A little to the north were two buildings that embodied St Petersburg culture. Between statues of Glinka and Rimsky Korsakov was the large, square building housing the St Petersburg (now Rimsky Korsakov) conservatory. Tchaikovsky, Stravinsky, Prokofiev, Shostakovich, Glazunov, Heifetz, Milstein and many others studied there and the teachers included the likes of Anton Rubinstein, Rimsky Korsakov and Leopold Auer. It was (and is) one of the great nurseries for classical music performers. Across the road stood the pale green and plaster building of the Mariinsky Theatre. The Nutcracker, Swan Lake, Sleeping Beauty and other Tchaikovsky masterpieces premiered here. The likes of Nijinsky, Pavlova, Nureyev and Baryshnikov were its lead dancers.

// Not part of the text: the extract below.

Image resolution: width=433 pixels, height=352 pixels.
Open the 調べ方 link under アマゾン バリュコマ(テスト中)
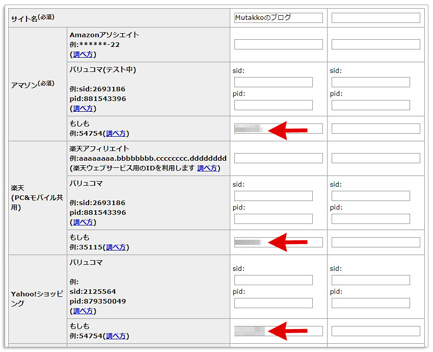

Olesya Novikova & Leonid Sarafanov take a bow.
Inside, the hall has been restored to its former splendour. This theatre was where the Tsar watched ballet and much of the glitter and opulence we saw in the Winter Palace was here as well. The restoration did not extend to the seating. We sat in cramped seats and had to peer past the heads of those seated in front of us to see the performance.

Over the past decade and a half, the Kirov ballet company has regained its past renown. We watched a series of performances featuring Leonid Sarafanov, their young star: short pieces set to music by Czerny, Prokofiev's Prodigal Son choreographed by Balanchine, and the last act of Don Quixote, the Minkus – Petipa extravanganza complete with castanets and rakish costumes. Interestingly, most of those around us were very appreciative Russians. This was clearly not just a tourist trap. Cramped knees notwithstanding, I thoroughly enjoyed the evening. Lengthy breaks to catch up on champagne and caviar followed each piece and it was well past ten by the time it finished. No matter: bright sunshine bathed the city as we walked back to the hotel and the sight of the glowing dome of St Isaacs towering over the canals and lines of mansions was one to cherish.


Literary Cafe - from where Pushkin set off for his fatal duel with Baron d'Anthes (who seduced his wife), on 27th Jan 1837.

Russia's turbulent history finds echoes everywhere in St Petersburg. The ship which fired the first shots of the 1917 revolution, the house Catherine the Great built for her paramour, the cafe where Pushkin had his last meal, the palace where Rasputin was murdered, all still exist and are part of the tourist itinerary. The past is interwoven with the present in almost every street, and, after a while, we ceased to notice the sight-seeing boats plying the canals with their eager tourists and commentary streaming from their loudspeakers.

Some thirty kilometres west of the city, on the southern shore of the Gulf of Finland, Peter built his getaway. Peterhof, as it is known, is a (relatively) modest, yellow (as opposed to green) version of the Winter Palace, flanked by some spectacular fountains and two large gardens. There is plenty of gold here as well, in the statuary amid the fountains and capping the cupolas of the chapels. The French garden is a formal one with clipped trees, lawns and flower beds arranged neatly around the fountains. The English garden is more like a forest: a thickly wooded expanse that runs down to the Gulf. Paths criss-cross it and it is a lovely place to be on a sunny spring afternoon.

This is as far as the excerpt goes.